- Receiving help can trigger feelings of shame if, as a child, one asked for their needs to be met without getting an attuned response.
- Learning to accept help requires, among other things, the willingness to drop the idea that one is a "burden" if they do.
- Accepting help and generosity can bring out a caring response in others and lead to deeper emotional closeness.
All of us have a longing to be the recipient of caring gestures and offerings that express thoughtfulness and sensitivity to what we need. However, many of us also experience a certain level of discomfort around receiving because, even as it may benefit us and be what we wish for, it also challenges us.
Too often, we have grown up believing that the less we ask for, the better. Feelings of being a burden or imposition can lead us to avoid accepting things in general. As a result, we are often confused by our conflicted responses to receiving.
So, why is accepting help so hard?
These complicated reactions to receiving can partly stem from our attachment history. Our early attachments help shape how we relate to others and how we expect others to relate to us. If we experienced an insecure pattern of attachment in childhood, we may feel less trusting or secure in our adult relationships. If we weren’t used to receiving consistent, quality care from our parents or attachment figures, it can feel painful or confusing to accept this from others throughout our lives.
It is difficult for us to depend on others for help. First of all, it can be hard to admit we can’t do everything ourselves. Recognizing we need something from another person can trigger feelings of shame and unresolved pain from our childhoods. This is especially true if we spent the first year of our life expressing our needs and not receiving an attuned response. These are the building blocks of avoidant attachment, where the child develops the adaptation of being self-sufficient and keeping their needs out of their awareness to avoid the painful feelings of shame that result from their needs not being responded to. They may be afraid that if they express a need, it will be seen as “too much.”
When we have developed an avoidant style of attachment, we tend to feel pseudo-independent and driven to meet our needs ourselves. This can make it particularly challenging to rely on or seek out others for support. It may be hard to believe there could be a better outcome than there was for us in our past. Letting others help or offer us something can contradict our view of having to take care of ourselves or not have needs at all.

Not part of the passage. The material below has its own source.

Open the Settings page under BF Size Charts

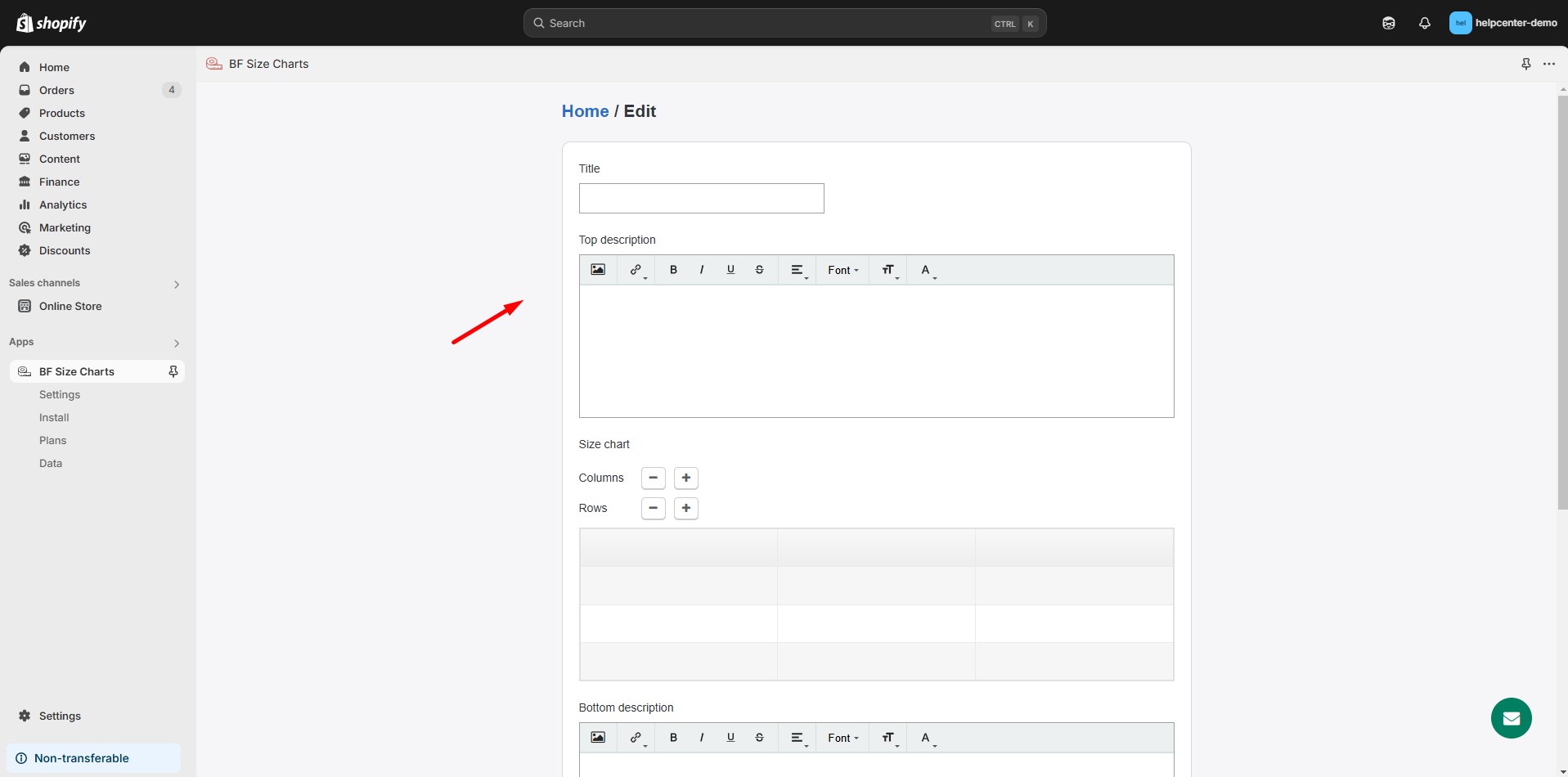click(x=58, y=394)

How do we challenge our discomfort around accepting help?
In order to accept help and even be willing to ask for assistance, we would have to abandon an adaptation that felt necessary for survival when we were helpless, dependent children. Moving away from something that provided a sense of safety can initially cause us to feel anxious, insecure, and even frightened. However, these feelings will subside as we adjust to a new reality in which we are able to accept and participate in the give and take with others and the closeness it brings.
In addition, we would need to part with a negative identity we developed early on of seeing ourselves as needy or a burden if we expressed a need. This identity develops from the young child’s needing to see their parent as good to feel safe. If a parent is not attuned or responsive to the child’s needs, the child unconsciously assumes that it is their fault, thereby preserving their image of a good parent.

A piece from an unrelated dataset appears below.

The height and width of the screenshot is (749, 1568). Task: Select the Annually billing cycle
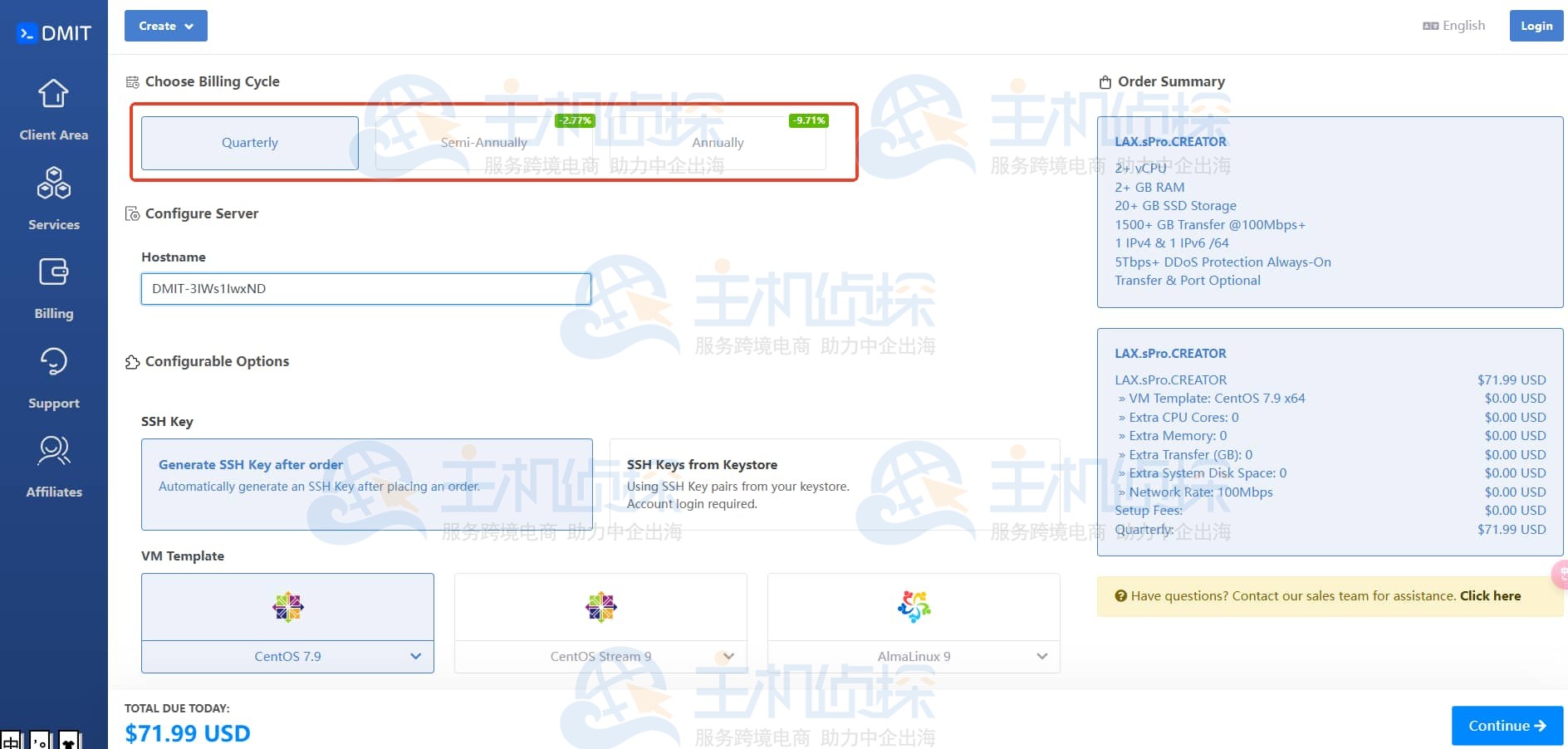pyautogui.click(x=717, y=142)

If we assign value to the act of receiving, like any other skill, we can get better at it. To do this, we have to break down the barriers inside us that keep people at a distance. We can start by paying attention to “critical inner voices” that fuel our feelings of discomfort and avoidance around accepting. We can try to be aware of the negative thoughts that come up when we’re on the receiving end of kindness or acknowledgment.

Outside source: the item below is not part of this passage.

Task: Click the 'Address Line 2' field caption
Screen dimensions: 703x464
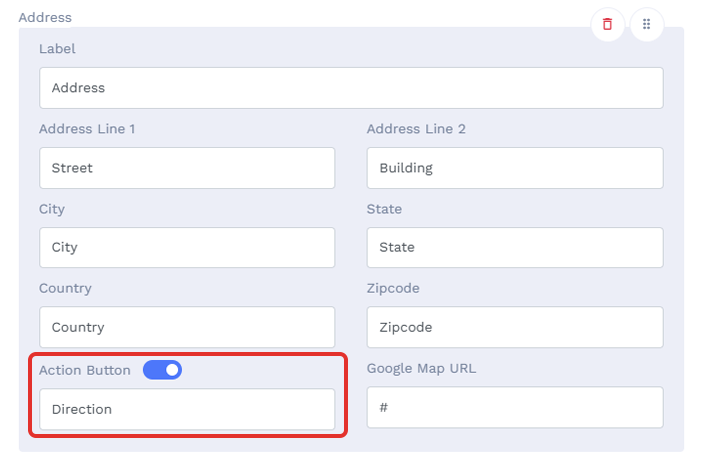Action: click(x=416, y=129)
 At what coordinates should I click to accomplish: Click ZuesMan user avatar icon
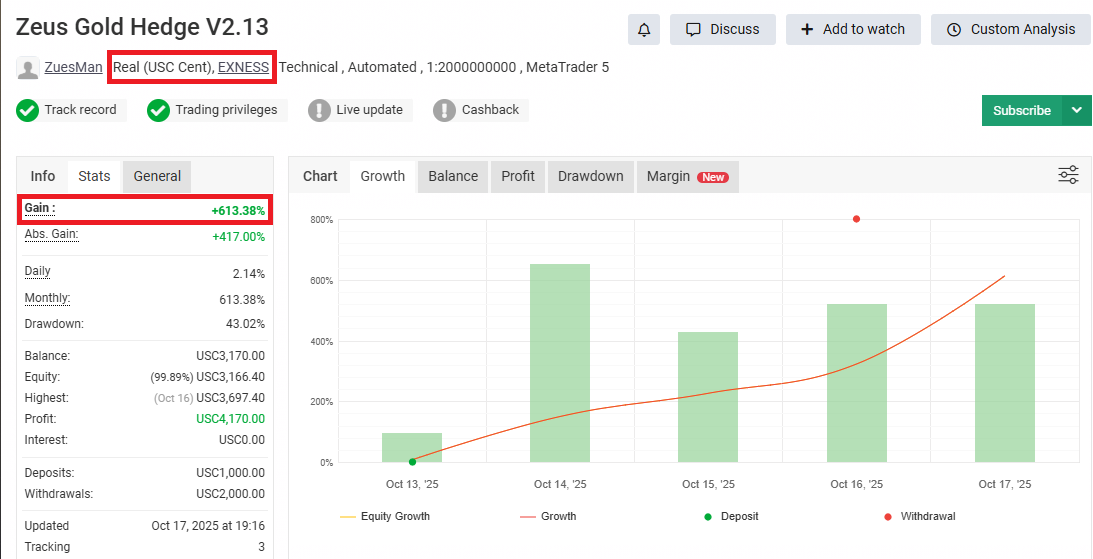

We may notice a range of thoughts that minimize, critique, or deny us like, “I didn’t really do anything special.” “I don’t need any help.” “This is my burden, not theirs.” “You shouldn’t lean on other people.” “You’re just annoying them.” “Now, you owe them something.” “You’re not worth the trouble.” All of these thoughts are not real representations of us or our relationship with the person helping us. They’re just the self-denying commentary of our inner critic.
In addition to ignoring and outright acting against the advice of our inner critic, we can start to explore our attachment patterns and how they may be influencing our ability to accept generosity from others. Because our attachments can act as models for how we expect others to behave, they could be driving our feelings of distrust, discomfort, and pseudo-independence. By understanding our attachment history, we can foster more inner security and become more open and accepting toward others.
In order to get better at accepting help, we have to stop seeing it as selfish, but rather as a healthy way to respond to others and enrich our relationships. The more we can accept, the more we have to offer. When we deny ourselves, we deny the people close to us. Generosity is a two-way street from which everyone benefits. As Brené Brown once put it, “Until we can receive with an open heart, we’re never really giving with an open heart. When we attach judgment to receiving help, we knowingly or unknowingly attach judgment to giving help.” The art of giving is crucial to our happiness, but our generosity doesn’t end with giving; it also means challenging ourselves to be gracious in what we accept.
When we allow people to be kind to us, we feel closer to them, and they feel closer to us. We let them express their feeling for us, rather than shutting them out. This deepens our connection to that person and creates a stronger mutual support system, in which the give and take can feel natural and equal. Despite any initial discomfort around letting people help us, it can feel rewarding. The vulnerability of being open to accepting help and generosity tends to bring out a caring response in others and often leads to deeper emotional closeness.